BEGIN Records supplied

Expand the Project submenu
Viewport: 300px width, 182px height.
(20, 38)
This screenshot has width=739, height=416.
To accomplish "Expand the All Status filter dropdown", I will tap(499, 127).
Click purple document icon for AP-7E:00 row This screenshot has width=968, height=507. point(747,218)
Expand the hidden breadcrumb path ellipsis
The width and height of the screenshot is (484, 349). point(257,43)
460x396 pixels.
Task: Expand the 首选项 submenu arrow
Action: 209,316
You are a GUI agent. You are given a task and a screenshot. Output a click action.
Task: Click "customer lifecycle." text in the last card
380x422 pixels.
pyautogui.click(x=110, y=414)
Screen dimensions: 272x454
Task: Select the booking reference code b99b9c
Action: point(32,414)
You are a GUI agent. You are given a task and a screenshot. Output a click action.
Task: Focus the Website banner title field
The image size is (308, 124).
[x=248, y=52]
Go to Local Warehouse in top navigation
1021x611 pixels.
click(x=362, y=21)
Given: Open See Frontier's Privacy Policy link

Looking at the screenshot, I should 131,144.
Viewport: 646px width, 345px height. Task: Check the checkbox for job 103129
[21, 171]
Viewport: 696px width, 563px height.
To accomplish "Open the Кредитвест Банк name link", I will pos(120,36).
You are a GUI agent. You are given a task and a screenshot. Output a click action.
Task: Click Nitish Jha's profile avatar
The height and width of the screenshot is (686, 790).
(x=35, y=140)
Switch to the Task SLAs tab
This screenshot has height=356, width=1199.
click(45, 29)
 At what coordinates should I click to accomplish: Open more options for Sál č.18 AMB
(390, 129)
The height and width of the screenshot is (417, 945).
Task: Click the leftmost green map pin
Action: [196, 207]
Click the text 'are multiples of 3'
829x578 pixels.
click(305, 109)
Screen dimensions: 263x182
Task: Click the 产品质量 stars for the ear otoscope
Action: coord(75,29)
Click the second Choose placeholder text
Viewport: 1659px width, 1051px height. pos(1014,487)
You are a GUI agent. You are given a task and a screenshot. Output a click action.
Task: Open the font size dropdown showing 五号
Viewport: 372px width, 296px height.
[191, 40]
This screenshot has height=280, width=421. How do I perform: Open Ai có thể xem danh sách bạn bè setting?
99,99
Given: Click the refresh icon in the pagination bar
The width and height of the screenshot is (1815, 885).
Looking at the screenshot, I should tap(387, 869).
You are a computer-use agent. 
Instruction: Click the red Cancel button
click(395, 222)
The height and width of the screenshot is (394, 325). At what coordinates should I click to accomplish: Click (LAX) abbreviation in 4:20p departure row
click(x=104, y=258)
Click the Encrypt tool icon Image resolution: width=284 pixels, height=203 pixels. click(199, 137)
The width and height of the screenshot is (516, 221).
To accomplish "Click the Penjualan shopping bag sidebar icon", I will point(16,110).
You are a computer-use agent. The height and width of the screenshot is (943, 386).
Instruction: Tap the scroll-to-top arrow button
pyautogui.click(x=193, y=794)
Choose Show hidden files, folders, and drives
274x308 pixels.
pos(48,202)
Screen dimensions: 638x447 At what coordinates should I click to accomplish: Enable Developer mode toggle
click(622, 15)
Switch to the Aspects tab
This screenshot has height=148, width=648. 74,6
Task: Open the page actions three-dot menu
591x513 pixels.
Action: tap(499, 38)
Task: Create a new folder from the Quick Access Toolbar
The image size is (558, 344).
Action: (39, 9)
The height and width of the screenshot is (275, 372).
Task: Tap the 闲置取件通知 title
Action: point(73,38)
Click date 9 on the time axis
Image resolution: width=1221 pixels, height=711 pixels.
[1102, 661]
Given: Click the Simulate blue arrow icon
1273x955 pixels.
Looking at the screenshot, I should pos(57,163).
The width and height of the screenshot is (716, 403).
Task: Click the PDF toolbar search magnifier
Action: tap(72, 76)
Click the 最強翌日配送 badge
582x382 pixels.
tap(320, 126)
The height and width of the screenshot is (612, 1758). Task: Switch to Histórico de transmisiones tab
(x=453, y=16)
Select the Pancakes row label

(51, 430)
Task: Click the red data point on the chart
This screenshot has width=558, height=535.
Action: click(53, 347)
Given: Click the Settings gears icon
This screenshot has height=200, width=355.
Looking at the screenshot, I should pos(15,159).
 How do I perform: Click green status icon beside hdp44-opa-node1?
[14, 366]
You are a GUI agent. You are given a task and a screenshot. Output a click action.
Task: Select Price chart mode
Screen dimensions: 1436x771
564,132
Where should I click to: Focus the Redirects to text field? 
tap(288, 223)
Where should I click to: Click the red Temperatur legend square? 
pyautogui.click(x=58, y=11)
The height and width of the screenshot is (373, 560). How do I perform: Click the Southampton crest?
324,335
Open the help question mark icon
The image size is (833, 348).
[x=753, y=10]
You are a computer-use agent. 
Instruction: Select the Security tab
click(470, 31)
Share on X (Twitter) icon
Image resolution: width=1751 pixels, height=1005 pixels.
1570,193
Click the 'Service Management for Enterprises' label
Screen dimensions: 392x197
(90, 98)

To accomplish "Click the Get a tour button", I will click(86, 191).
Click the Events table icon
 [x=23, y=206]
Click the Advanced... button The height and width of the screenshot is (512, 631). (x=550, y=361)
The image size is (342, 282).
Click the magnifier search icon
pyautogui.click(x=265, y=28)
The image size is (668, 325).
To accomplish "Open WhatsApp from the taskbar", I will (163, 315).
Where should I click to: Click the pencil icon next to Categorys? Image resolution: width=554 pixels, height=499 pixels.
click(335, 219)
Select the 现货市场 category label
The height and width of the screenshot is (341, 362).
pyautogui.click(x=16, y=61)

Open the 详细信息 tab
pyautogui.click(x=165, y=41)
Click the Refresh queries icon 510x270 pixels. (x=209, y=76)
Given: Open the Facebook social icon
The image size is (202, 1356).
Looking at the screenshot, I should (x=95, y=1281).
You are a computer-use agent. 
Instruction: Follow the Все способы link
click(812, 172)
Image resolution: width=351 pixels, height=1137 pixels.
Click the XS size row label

END Records supplied

* **Task details**
Copy out only the lines of the records above from the one with "Image resolution: width=1221" through the one with "Share on X (Twitter) icon", exactly as they stand, both included.

* **Answer for the task**
Image resolution: width=1221 pixels, height=711 pixels.
[1102, 661]
Given: Click the Simulate blue arrow icon
1273x955 pixels.
Looking at the screenshot, I should pos(57,163).
The width and height of the screenshot is (716, 403).
Task: Click the PDF toolbar search magnifier
Action: tap(72, 76)
Click the 最強翌日配送 badge
582x382 pixels.
tap(320, 126)
The height and width of the screenshot is (612, 1758). Task: Switch to Histórico de transmisiones tab
(x=453, y=16)
Select the Pancakes row label

(51, 430)
Task: Click the red data point on the chart
This screenshot has width=558, height=535.
Action: click(53, 347)
Given: Click the Settings gears icon
This screenshot has height=200, width=355.
Looking at the screenshot, I should pos(15,159).
 How do I perform: Click green status icon beside hdp44-opa-node1?
[14, 366]
You are a GUI agent. You are given a task and a screenshot. Output a click action.
Task: Select Price chart mode
Screen dimensions: 1436x771
564,132
Where should I click to: Focus the Redirects to text field? 
tap(288, 223)
Where should I click to: Click the red Temperatur legend square? 
pyautogui.click(x=58, y=11)
The height and width of the screenshot is (373, 560). How do I perform: Click the Southampton crest?
324,335
Open the help question mark icon
The image size is (833, 348).
[x=753, y=10]
You are a computer-use agent. 
Instruction: Select the Security tab
click(470, 31)
Share on X (Twitter) icon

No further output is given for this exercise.